AgentSkillsCN

web-scraping

总结并分享AI新闻与arXiv论文的采集与处理最佳实践。

SKILL.md
--- frontmatter
name: web-scraping
description: Best practices and patterns for scraping AI news and arXiv papers.

Web Scraping for AI Signal Digest

Core Libraries

  • Requests: For HTTP requests.
  • BeautifulSoup4: For parsing HTML.
  • Arxiv: Official Python library for arXiv API.
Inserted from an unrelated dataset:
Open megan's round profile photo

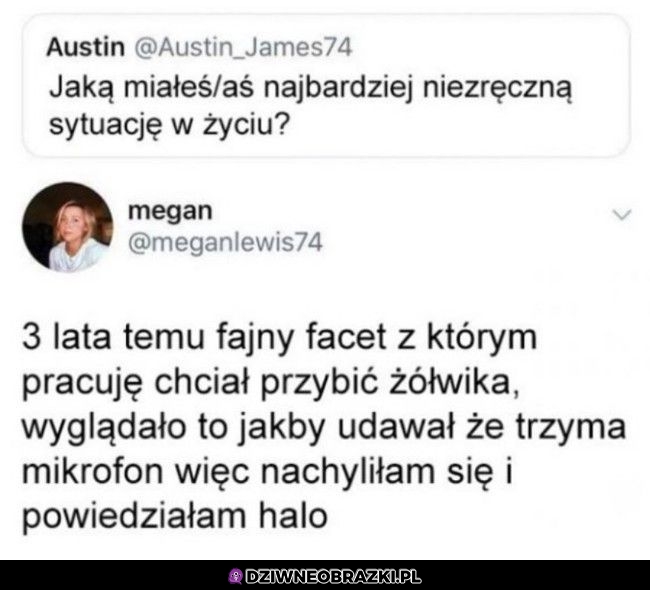click(68, 227)
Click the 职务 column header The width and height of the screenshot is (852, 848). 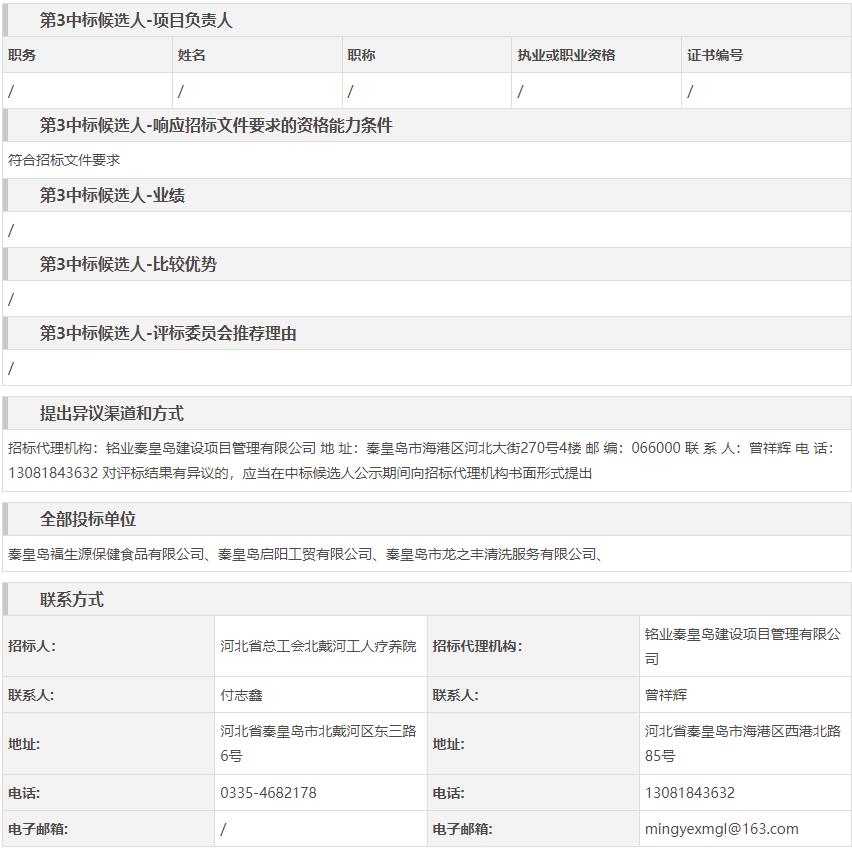(x=22, y=55)
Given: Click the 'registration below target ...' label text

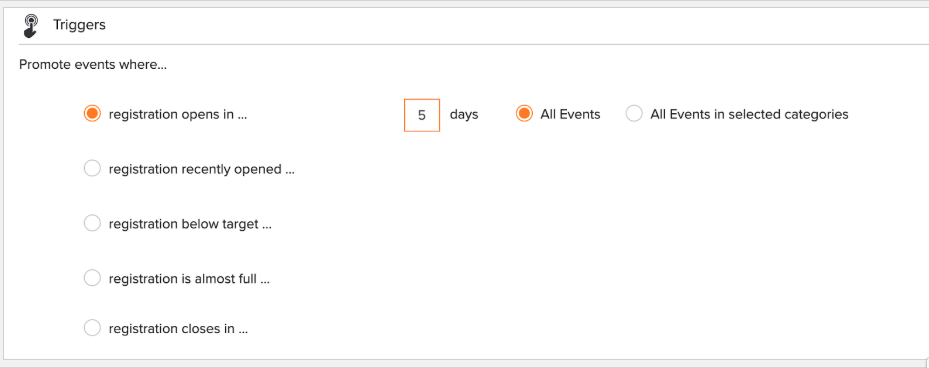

Content Acquisition Patterns

1. arXiv Fetching

Use the arxiv library to fetch papers by category.

python
import arxiv

client = arxiv.Client()
search = arxiv.Search(
    query = "cat:cs.AI OR cat:cs.CL",
    max_results = 100,
    sort_by = arxiv.SortCriterion.SubmittedDate
)

for result in client.results(search):
    print(result.title, result.published, result.pdf_url)

2. News Scraping

For news sites, use requests with a proper User-Agent header.

python
import requests
from bs4 import BeautifulSoup

headers = {'User-Agent': 'Mozilla/5.0 (compatible; AI_Signal_Digest/1.0)'}
response = requests.get(url, headers=headers)
soup = BeautifulSoup(response.content, 'html.parser')

# Extract title
title = soup.find('h1').text.strip()
# Extract text (simplified)
text = '\n'.join([p.text for p in soup.find_all('p')])

Anti-Blocking

  • Respect robots.txt.
  • Add delays between requests (time.sleep(1)).
  • Use fake-useragent if needed, but prefer identifying your bot.

Error Handling

  • Wrap requests in try-except blocks.
  • Handle timeouts (requests.get(..., timeout=10)).
  • Check response.status_code before parsing.